The whole big arc felt like it was about acceptance of the moment. Even uneventful moments. The boring moments. No big highs or lows.  I liked to bitch or escape any dull or uncomfortable moment. Most of this session - was super boring, no doubt. I am relieved I didn't record it.  I felt nervous and weird that there seemed to be no point.  The day's energy was about feeling stuck in a tight experience, super focused, and disconnected from my spiritual self. Work mode- corporate mode- working in my head and business world vs being connected to the feminine.The softness of my voice, the lack of enthusiasm.  The Hmmm mode of everyday life. How often I was daydreaming of doing something fun - better - checking out - looking for a high.  How being bored or uncomfortable, I wanted out. My head is constantly so caught up in the negative; it's ridiculous.  No more bitching and acceptance of the moment is the way to healing the moment.  If we judge it or ourselves, needing a spiritual awakening every time, we seek escape.  We are anything but in the current moment. It's strange. The end after 90 mins of trying my best to hurry the session along because it felt so pointless. We finally started to move the energy of it.  IT someday got healed, and I was relieved to be done.  Now, here I am, missing the entire file - and only now realizing the loss of the recording.  How important each of these is - and my negative outlook - and the vulnerability of being so open online isn't my cup of tea.

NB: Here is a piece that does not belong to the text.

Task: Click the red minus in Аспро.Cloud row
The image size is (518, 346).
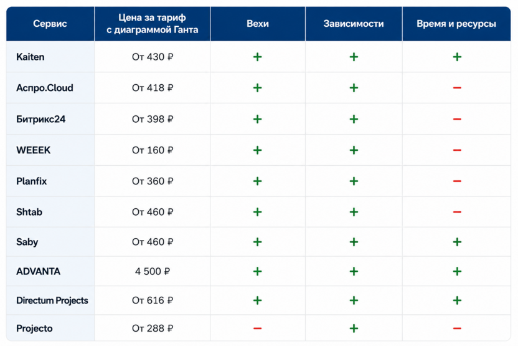Action: coord(457,88)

I would instead perform and put on a show.  I am sad now it is lost.  There will be that missing video - always. All well. Acceptance of complete acceptance of the moment. What we allow ourselves to feel, be, and experience. The whole episode felt so pedestrian.  Like why would anyone watch that shit??? They can stay uninspired by themselves.  What a sad sack I am - what a waste - no wonder nobody is watching.  Like really. The patience that is needed to do this work is imminent.  Being a shaman can be pretty dull too.  LOL! It can be tedious.  Like yesterday's car work with Frank.  The whole thing can suck. That is a part of spirituality.  It is accepting the everydayness of it.